What’s going to get more expensive, and which will be cheaper?

From October through the current year, eggs were 43% more costly. Butter prices rose 26.7% while flour prices increased 24.6%. Lettuce increased by 17.7%, potatoes rose by 15.2% and poultry rose by 14.9%. The price of bread, rice, coffee, and coffee all rose 14.8%.

Some items saw decreases this year, however, especially in meat. Uncooked beef steak prices fell 6.9% and beef and vegetable prices dropped 3.6%.

Bailey stated that they have seen some retailers lower the prices for beef products. Bailey said this was a sign that retailers are trying to attract customers into their stores.

Even though prices have fallen, consumers still feel the pain.

Bailey said that the share of food spending by consumers is still much higher than it has been over the last 20 years.
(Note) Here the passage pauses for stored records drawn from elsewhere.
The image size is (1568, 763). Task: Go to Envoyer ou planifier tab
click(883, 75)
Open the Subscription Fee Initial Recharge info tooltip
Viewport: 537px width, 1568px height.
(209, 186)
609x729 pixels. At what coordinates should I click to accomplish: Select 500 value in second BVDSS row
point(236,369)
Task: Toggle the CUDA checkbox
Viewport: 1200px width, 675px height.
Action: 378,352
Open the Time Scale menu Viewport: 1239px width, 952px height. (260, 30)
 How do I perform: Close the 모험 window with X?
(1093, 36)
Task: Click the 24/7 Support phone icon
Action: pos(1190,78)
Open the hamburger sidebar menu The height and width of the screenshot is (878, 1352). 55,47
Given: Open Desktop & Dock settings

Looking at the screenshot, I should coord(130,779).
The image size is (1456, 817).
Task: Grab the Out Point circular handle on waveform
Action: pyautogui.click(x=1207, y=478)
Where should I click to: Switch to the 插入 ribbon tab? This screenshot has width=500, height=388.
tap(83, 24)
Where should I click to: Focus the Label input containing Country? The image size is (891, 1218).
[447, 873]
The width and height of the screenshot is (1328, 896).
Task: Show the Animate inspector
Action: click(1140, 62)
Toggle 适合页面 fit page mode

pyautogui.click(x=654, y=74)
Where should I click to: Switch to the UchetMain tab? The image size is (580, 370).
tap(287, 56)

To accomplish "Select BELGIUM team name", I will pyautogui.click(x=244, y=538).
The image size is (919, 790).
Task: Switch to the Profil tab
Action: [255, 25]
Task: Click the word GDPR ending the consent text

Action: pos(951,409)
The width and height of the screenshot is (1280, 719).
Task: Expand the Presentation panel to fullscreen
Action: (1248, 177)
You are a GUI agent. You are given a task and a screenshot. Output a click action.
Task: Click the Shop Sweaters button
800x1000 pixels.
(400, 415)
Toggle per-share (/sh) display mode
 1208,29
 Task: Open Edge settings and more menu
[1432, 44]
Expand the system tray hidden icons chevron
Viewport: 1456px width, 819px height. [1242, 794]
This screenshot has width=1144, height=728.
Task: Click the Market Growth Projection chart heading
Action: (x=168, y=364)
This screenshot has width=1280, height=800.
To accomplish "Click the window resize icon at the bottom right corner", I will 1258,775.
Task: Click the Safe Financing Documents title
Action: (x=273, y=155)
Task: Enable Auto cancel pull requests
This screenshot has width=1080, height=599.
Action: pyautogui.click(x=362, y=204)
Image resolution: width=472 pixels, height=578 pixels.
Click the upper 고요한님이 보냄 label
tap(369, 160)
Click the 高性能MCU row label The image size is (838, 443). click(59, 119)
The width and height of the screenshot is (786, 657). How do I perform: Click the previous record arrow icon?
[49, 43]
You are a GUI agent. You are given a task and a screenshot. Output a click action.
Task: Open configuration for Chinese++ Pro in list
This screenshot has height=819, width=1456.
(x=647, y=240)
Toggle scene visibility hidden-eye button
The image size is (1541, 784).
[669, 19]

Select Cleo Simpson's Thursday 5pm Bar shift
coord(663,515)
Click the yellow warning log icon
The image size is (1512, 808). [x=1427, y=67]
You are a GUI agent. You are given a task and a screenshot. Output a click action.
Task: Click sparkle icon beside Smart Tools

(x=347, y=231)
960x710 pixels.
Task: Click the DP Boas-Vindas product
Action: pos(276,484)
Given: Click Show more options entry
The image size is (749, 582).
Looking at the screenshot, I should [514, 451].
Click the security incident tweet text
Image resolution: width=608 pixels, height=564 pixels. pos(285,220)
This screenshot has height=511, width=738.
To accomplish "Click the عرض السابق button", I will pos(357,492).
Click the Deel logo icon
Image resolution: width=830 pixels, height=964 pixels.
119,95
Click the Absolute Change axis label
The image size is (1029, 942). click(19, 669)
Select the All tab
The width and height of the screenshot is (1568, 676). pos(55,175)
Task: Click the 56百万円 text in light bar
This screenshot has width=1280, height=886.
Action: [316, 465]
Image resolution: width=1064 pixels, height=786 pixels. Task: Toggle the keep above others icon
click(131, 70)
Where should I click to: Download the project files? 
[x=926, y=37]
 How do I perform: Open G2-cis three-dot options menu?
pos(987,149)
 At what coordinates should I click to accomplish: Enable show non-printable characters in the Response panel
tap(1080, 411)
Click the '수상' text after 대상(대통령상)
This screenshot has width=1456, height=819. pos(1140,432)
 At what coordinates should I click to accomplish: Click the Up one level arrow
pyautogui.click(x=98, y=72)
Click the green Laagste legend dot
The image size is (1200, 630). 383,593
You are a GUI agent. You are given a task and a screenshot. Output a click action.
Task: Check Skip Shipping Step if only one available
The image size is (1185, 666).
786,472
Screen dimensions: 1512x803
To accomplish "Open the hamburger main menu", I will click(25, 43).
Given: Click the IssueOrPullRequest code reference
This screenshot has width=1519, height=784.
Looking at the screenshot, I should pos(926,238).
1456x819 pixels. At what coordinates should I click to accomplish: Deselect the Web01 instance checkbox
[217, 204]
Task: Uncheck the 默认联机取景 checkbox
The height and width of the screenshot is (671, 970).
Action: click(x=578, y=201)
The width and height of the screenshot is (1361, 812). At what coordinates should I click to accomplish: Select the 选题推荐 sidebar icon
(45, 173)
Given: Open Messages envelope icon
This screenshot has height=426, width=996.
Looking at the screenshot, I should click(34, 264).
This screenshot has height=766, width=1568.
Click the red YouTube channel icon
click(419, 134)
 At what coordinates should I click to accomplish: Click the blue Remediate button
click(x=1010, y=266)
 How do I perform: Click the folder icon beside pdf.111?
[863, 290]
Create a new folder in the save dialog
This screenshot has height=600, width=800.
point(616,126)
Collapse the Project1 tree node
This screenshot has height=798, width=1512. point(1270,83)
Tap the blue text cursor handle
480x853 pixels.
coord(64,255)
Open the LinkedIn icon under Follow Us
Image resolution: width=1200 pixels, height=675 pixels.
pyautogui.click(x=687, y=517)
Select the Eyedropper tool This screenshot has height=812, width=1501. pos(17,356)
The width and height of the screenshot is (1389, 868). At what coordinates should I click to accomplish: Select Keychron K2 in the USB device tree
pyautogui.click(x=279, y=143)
Prices rose slightly in October compared with the previous month.

Eggs experienced the largest increase, with a 10.1% rise in September. Lunch meats went up 3.4%, while lettuce and tomatoes were 2.3% more expensive. Flour rose 2%.

But several items got less expensive. Fresh fruit declined by 2.4%. Uncooked beef roasts, hot dogs, and breakfast sausage declined by 2.3%. Fresh doughnuts, sweet rolls, and coffee cakes also fell by 1.9%.